#### Aim of the task
Where a line in the records below contains the string "computer", tally it; give only the final number.

#### Extracted entries
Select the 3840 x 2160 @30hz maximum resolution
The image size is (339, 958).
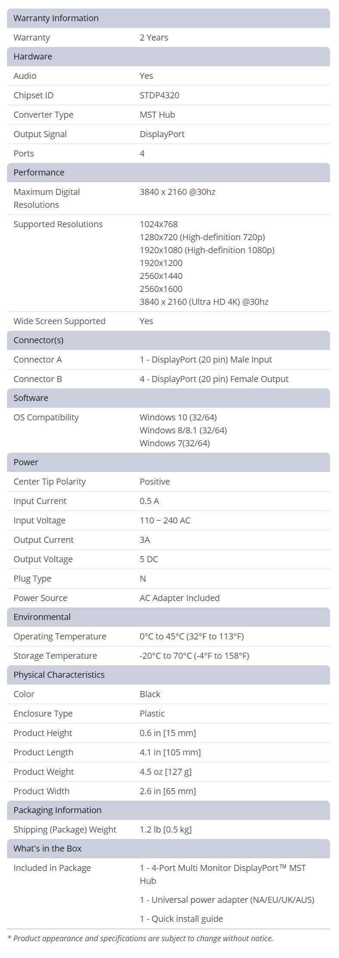177,192
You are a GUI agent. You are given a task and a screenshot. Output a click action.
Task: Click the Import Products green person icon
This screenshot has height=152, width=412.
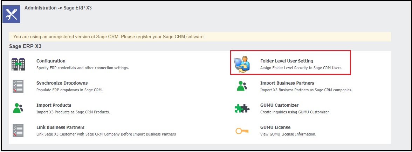coord(18,108)
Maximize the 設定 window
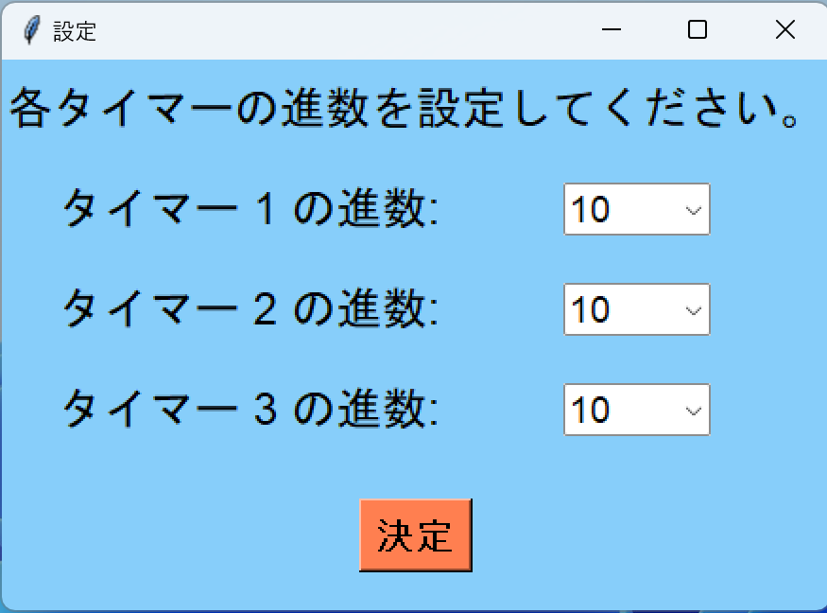 click(x=697, y=29)
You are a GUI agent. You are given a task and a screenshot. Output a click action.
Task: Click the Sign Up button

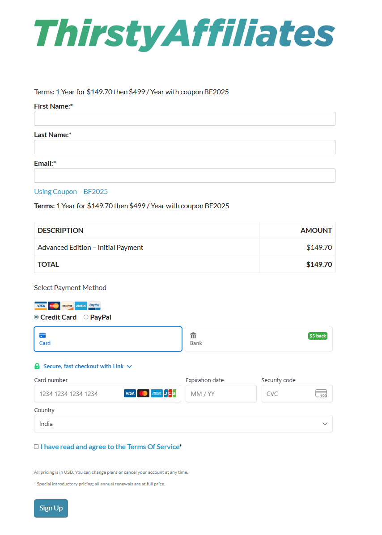(51, 508)
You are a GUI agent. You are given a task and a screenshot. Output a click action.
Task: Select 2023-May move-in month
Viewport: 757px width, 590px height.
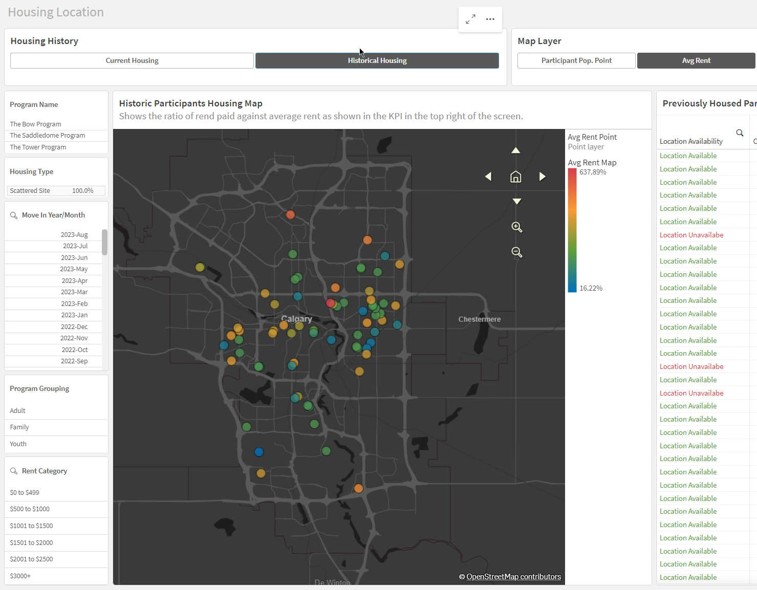tap(74, 269)
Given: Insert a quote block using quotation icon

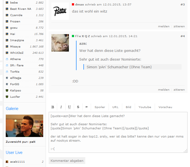Looking at the screenshot, I should point(86,107).
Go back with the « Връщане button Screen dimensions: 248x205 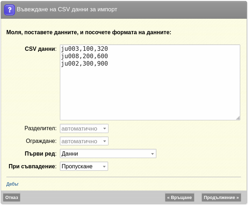pos(180,197)
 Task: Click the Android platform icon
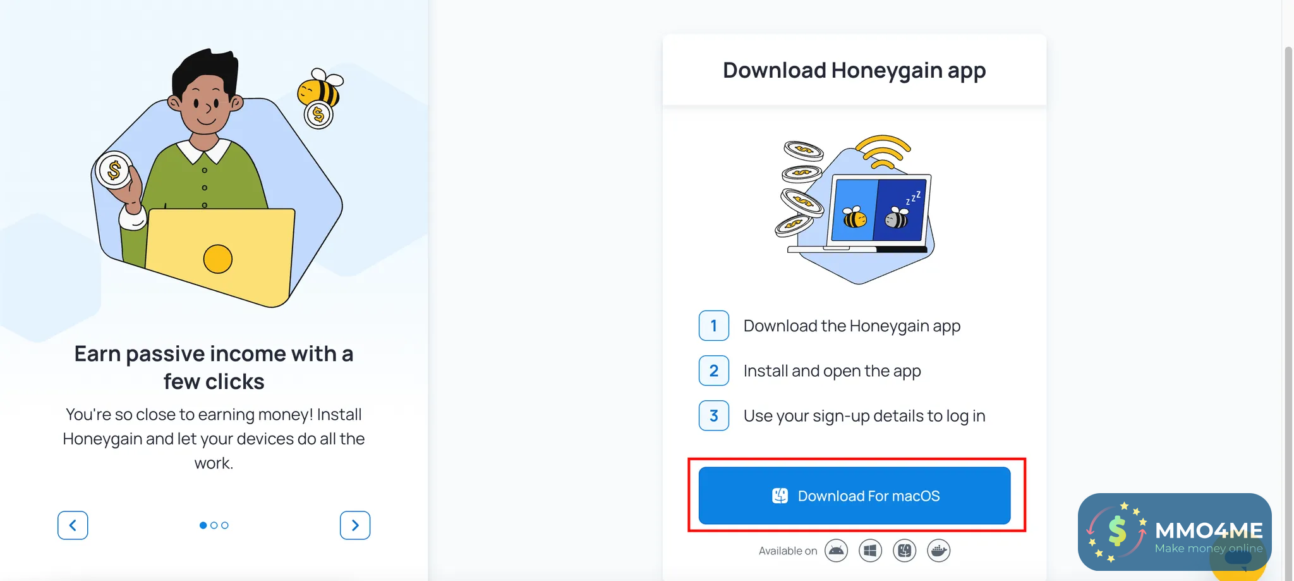pyautogui.click(x=836, y=551)
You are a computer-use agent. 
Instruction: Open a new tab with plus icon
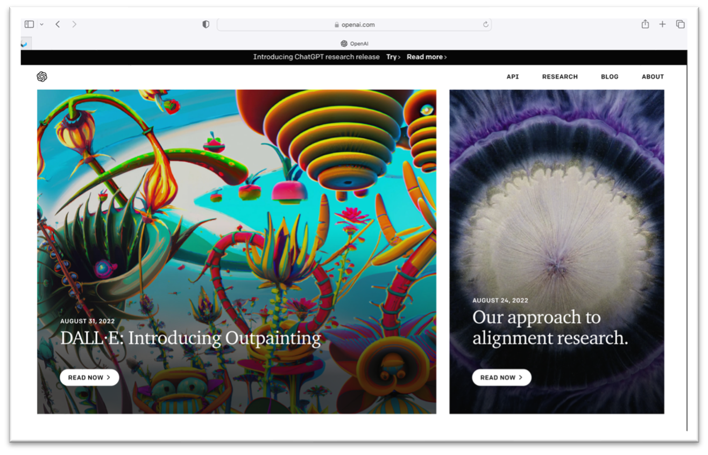[x=662, y=24]
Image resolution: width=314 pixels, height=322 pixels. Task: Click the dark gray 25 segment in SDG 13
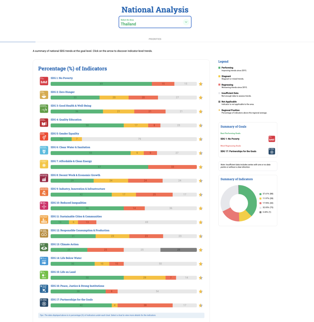[x=178, y=250]
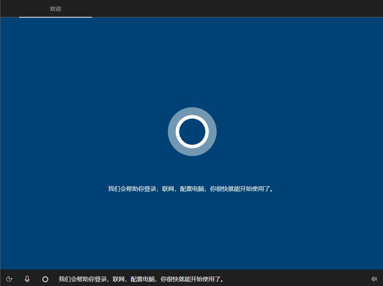
Task: Click the microphone icon in the bottom bar
Action: point(27,279)
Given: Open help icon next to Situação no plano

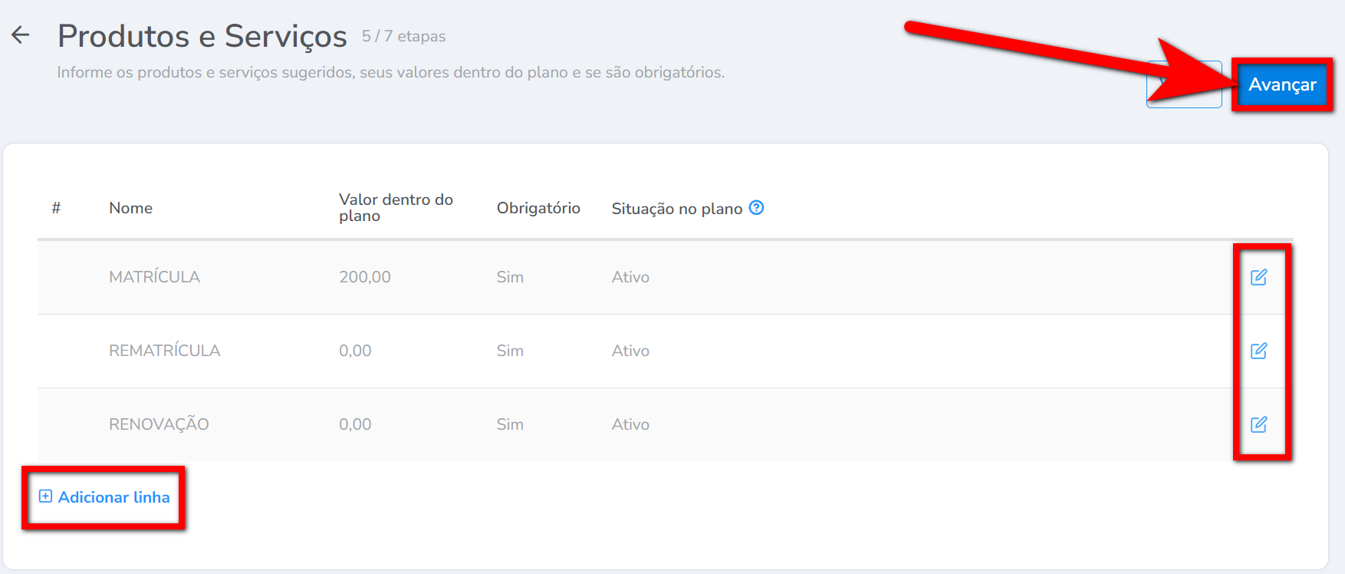Looking at the screenshot, I should point(756,208).
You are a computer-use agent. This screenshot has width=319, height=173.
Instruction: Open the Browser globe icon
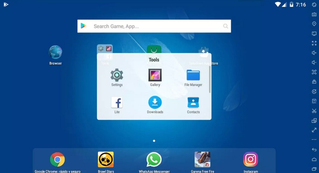tap(55, 52)

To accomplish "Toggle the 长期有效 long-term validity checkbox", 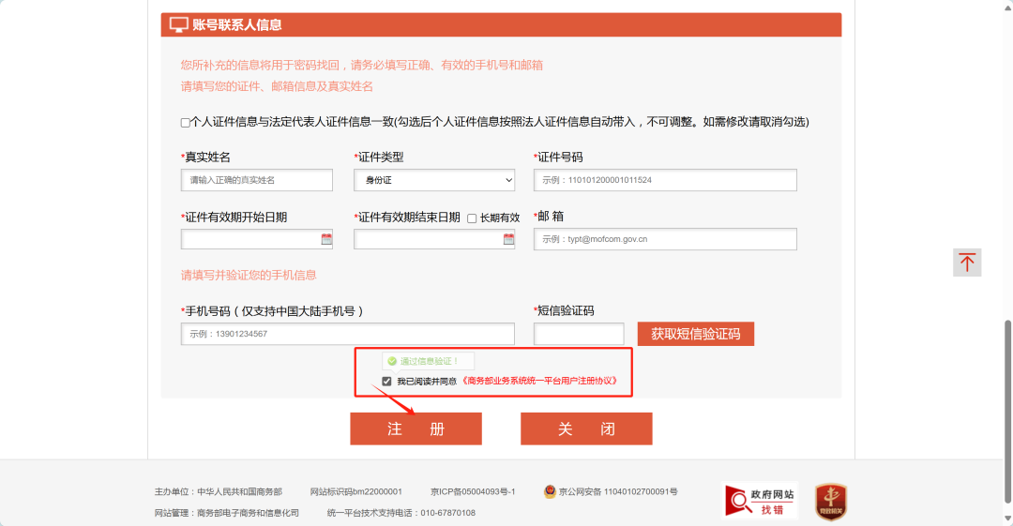I will pyautogui.click(x=472, y=218).
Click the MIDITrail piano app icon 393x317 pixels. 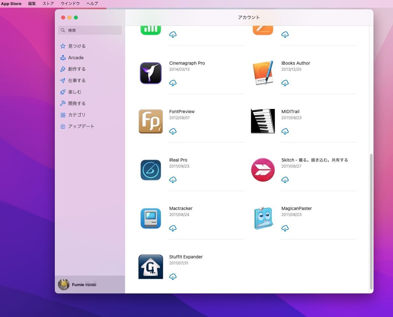tap(263, 121)
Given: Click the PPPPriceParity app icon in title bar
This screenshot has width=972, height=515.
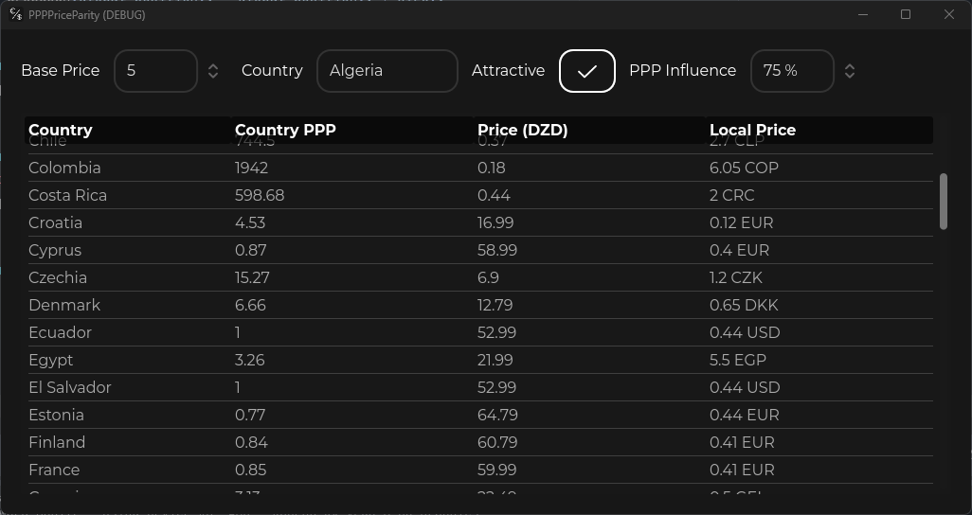Looking at the screenshot, I should (x=15, y=14).
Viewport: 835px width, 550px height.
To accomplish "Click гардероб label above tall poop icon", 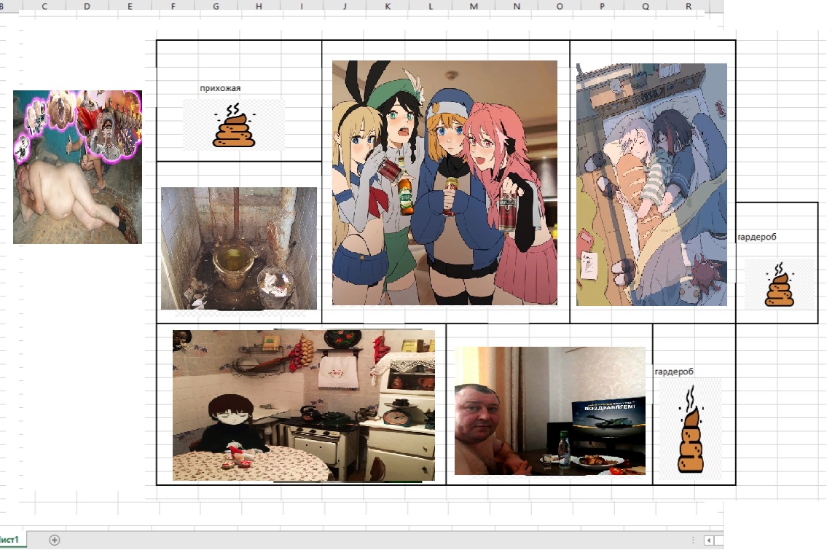I will (x=674, y=372).

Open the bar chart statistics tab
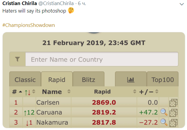click(131, 79)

#### Answer space
2